Should flogging replace prison time?

One academic wants to empty America's prisons by resurrecting an old and controversial way of punishing convicts

It was Elvis' fictionalized punishment in "Jailhouse Rock," but flogging could actually be a solution to our crowded prisons, says one academic.
(Image credit: Underwood & Underwood/CORBIS)

Not sure you want to do those five years in prison? How about 10 lashes, instead? That's the tradeoff a U.S. academic suggests in his subtly titled new book, In Defense of Flogging. Peter Moskos, a professor at John Jay College of Criminal Justice, argues that our prison system is not only overcrowded and violent, but that it is completely ineffective. "I can't think of another institution that has failed as mightily as the prison has," he writes. As an alternative, he says, the least dangerous convicts should be given a choice — jail time, or two lashes for every year of their sentence. Moskos predicts the prison population would see a massive decline, freeing up billions of dollars for more useful purposes. Others suggest government-sanctioned violence would do nothing to reduce crime, and might even increase criminals' violent tendencies. Is flogging really our best option?

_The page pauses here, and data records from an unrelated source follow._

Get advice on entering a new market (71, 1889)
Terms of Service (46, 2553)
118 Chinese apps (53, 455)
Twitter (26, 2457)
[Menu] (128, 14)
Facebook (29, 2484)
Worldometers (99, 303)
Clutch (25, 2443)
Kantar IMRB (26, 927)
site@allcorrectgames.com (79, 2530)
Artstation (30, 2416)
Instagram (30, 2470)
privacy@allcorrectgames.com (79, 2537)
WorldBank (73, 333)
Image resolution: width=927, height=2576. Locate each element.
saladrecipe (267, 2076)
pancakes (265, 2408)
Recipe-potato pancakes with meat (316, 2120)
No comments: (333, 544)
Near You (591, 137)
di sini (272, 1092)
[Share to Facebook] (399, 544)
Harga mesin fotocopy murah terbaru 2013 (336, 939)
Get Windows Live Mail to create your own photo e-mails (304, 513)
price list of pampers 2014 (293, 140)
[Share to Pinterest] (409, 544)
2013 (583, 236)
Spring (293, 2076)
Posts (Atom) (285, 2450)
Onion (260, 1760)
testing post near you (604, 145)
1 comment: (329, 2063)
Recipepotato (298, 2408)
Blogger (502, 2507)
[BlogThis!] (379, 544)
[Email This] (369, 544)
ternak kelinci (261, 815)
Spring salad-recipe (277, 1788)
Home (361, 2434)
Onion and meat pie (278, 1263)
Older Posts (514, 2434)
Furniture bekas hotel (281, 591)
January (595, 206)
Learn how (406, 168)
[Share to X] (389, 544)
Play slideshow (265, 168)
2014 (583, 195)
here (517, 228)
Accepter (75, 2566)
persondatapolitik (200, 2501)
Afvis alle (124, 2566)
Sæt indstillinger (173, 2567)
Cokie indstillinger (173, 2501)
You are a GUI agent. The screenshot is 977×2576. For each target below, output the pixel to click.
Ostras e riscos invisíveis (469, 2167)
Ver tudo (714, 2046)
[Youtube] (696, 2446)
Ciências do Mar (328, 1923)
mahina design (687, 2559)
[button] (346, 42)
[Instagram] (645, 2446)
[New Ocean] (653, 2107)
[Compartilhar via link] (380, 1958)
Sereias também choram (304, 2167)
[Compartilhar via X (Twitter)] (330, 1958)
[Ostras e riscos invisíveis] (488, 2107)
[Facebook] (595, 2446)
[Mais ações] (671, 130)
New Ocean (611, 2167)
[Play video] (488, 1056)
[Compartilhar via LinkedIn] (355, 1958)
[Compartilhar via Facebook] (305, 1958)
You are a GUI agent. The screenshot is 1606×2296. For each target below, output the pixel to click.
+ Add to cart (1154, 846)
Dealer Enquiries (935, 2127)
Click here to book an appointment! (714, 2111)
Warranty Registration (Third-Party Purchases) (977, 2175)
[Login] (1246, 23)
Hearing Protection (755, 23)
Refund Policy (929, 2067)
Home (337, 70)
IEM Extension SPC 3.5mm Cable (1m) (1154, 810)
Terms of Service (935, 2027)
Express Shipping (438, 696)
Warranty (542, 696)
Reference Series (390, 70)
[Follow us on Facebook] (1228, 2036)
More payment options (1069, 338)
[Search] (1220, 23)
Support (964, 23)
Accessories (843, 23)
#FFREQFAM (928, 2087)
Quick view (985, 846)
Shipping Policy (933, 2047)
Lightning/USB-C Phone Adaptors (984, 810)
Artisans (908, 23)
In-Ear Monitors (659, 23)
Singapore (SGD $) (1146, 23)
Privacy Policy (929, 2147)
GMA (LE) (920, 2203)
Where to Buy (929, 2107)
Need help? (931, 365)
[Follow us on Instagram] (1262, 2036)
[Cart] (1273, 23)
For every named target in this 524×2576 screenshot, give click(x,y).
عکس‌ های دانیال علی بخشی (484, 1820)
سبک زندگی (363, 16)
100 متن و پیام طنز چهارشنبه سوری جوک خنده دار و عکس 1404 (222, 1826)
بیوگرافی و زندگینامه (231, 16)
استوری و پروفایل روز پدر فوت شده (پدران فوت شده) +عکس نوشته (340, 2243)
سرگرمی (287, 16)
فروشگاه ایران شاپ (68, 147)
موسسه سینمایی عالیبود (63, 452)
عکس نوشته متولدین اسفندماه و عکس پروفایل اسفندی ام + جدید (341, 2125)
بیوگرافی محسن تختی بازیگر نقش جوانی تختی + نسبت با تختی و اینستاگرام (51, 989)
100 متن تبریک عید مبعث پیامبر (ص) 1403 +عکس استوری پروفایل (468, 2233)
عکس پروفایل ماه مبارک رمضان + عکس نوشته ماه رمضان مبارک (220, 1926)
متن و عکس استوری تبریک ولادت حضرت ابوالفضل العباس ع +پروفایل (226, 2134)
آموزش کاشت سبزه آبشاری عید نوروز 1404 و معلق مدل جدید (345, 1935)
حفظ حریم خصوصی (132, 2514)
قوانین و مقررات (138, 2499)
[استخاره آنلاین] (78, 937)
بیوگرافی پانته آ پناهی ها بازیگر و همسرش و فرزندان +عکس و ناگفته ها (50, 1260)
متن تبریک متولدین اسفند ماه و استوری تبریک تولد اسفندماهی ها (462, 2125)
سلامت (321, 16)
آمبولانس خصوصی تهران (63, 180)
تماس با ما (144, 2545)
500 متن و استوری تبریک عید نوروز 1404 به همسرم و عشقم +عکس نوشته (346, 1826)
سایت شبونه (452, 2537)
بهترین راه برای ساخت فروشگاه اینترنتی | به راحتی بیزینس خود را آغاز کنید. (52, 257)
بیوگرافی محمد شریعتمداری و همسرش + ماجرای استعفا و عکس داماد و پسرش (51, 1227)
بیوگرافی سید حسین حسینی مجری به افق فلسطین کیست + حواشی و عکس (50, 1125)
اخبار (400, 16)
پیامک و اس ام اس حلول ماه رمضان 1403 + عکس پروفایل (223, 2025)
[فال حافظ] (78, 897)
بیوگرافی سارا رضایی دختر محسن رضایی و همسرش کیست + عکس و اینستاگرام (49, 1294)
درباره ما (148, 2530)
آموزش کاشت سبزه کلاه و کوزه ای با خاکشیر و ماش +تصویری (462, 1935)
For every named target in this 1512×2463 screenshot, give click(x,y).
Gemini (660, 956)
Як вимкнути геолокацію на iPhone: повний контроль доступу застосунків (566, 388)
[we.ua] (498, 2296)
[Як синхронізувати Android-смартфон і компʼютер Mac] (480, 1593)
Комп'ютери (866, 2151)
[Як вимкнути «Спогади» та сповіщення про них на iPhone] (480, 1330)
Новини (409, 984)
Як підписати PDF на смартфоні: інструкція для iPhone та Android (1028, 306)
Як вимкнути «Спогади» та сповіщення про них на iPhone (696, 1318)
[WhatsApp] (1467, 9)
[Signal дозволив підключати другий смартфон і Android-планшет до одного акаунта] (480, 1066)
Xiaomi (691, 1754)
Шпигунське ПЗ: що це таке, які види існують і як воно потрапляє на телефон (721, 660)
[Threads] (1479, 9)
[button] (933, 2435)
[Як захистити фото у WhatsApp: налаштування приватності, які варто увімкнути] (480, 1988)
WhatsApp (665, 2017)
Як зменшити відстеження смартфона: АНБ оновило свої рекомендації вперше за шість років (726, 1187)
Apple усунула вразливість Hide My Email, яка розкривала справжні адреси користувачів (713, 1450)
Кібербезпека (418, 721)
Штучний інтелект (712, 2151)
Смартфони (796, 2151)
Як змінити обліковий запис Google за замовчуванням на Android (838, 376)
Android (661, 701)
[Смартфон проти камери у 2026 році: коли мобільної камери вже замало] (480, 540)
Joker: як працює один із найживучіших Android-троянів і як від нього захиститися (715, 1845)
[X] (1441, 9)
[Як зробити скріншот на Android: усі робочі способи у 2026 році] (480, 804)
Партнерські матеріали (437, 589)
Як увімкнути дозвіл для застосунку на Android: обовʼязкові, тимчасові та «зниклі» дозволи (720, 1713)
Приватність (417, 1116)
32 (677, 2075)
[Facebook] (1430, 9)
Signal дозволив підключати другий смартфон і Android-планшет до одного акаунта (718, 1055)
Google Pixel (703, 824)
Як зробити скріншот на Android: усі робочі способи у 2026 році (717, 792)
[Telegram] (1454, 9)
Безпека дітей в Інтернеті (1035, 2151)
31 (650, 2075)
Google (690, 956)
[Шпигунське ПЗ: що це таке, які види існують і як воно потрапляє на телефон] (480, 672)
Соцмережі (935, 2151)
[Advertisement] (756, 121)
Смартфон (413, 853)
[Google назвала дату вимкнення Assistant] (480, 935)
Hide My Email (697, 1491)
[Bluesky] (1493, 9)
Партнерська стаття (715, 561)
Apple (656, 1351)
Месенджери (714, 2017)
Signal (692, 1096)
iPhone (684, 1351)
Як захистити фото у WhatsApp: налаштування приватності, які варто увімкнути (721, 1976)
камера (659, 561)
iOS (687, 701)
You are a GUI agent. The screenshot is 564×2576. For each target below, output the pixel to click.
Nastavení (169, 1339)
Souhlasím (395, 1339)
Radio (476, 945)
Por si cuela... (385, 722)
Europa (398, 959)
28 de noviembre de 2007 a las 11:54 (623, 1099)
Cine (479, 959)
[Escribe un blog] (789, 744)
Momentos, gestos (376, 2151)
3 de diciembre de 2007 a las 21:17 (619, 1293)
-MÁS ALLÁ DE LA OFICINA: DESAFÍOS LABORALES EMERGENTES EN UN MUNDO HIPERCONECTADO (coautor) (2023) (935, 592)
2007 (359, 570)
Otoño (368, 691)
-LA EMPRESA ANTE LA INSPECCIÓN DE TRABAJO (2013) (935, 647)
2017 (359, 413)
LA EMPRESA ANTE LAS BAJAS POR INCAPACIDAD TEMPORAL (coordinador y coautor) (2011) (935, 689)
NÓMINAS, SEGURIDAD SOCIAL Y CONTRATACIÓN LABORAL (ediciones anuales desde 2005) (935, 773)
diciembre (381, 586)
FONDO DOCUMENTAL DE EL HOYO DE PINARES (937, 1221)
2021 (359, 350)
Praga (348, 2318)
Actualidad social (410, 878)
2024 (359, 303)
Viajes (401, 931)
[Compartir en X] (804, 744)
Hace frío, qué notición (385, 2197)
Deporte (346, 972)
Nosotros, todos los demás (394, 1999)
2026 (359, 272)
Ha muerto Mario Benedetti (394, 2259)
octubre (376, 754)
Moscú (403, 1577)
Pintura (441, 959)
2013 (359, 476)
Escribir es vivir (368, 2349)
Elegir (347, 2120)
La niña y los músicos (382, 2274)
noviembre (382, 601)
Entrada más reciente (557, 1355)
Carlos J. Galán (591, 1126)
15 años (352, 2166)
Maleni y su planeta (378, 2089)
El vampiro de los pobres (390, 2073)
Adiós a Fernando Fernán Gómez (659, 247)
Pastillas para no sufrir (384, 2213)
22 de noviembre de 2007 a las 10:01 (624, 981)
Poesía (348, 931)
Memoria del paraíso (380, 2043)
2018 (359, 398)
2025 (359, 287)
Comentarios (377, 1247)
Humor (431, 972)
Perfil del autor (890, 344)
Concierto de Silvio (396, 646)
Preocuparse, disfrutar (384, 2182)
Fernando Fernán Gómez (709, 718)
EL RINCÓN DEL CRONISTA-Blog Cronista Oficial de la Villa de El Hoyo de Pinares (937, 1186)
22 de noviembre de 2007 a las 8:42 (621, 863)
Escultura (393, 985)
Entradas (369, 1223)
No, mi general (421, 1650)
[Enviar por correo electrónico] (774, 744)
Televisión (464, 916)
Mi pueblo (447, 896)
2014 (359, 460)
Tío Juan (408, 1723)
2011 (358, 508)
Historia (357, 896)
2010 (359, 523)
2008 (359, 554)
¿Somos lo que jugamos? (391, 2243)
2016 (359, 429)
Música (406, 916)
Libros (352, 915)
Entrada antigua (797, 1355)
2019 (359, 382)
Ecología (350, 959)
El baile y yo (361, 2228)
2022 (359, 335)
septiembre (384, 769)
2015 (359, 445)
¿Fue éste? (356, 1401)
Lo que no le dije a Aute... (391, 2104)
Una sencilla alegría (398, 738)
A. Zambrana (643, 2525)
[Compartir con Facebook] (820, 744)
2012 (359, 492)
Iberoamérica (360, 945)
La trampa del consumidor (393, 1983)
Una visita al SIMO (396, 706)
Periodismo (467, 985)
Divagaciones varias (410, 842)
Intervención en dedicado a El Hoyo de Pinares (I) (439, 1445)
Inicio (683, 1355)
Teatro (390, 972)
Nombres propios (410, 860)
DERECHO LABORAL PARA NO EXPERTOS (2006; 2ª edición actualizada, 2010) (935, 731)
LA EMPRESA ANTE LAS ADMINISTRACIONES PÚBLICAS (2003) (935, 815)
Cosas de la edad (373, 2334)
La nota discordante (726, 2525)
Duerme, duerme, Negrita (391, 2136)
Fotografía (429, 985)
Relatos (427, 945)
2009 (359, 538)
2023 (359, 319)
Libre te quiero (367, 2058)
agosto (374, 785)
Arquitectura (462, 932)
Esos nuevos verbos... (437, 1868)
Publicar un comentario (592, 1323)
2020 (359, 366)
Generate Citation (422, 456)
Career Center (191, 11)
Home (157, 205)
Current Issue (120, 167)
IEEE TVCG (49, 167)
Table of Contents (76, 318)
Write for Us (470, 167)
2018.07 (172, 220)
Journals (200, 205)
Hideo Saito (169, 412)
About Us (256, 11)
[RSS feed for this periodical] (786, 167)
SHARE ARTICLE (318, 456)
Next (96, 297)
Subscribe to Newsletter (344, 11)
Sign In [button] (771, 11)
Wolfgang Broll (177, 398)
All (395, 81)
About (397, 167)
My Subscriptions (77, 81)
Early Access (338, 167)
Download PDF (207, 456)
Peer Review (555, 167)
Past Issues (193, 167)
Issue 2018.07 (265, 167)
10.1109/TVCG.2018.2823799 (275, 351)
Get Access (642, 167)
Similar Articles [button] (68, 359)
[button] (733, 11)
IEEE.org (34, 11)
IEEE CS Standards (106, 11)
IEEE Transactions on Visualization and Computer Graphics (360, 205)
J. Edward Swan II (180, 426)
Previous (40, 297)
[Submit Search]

This would be a huge step backward for society: Bringing back this "correctional quackery of the past" would be really unfortunate, says David Bornus at the Star Tribune. Yes, we have a prison problem, but Moskos assumes that prisons are just violent holding cells, a theory that "has been thoroughly discredited." Unlike the "judicial brutality" he proposes, correctional facilities "expend resources for 24/7 custody, care, rehabilitation and retraining" to help criminals come back to society. Flogging would only increase their violent, angry tendencies.